Wie können Jogger*innen Verletzungen vermeiden?
Anfänger*innen sollten vor allem auf den richtigen Laufstil achten. Häufige Fehler sind zu grosse Schritte, die einen selbst ausbremsen, oder etwa ein stark nach vorne gebeugter Oberkörper. Nicht unerheblich ist auch der richtige Untergrund: Bei Asphalt zum Beispiel fehlt der Federeffekt, was die Kniegelenke stark belastet. Wer trotzdem in der Stadt läuft, der sollte momentan natürlich ganz besonders auf den erforderlichen Abstand zu den Massen anderer Laufbegeisterter achten.

********************

Arbeitsauftrag –
Gib aus dem Text über das Vermeiden von Laufverletzungen den Abschnitt wörtlich wieder, der mit „Wie können Jogger*innen“ beginnt und mit „anderer Laufbegeisterter achten.“ endet.

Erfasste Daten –
********************

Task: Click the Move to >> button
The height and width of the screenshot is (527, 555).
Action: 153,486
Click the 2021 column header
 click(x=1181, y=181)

********************

Lösung –
Wie können Jogger*innen Verletzungen vermeiden?
Anfänger*innen sollten vor allem auf den richtigen Laufstil achten. Häufige Fehler sind zu grosse Schritte, die einen selbst ausbremsen, oder etwa ein stark nach vorne gebeugter Oberkörper. Nicht unerheblich ist auch der richtige Untergrund: Bei Asphalt zum Beispiel fehlt der Federeffekt, was die Kniegelenke stark belastet. Wer trotzdem in der Stadt läuft, der sollte momentan natürlich ganz besonders auf den erforderlichen Abstand zu den Massen anderer Laufbegeisterter achten.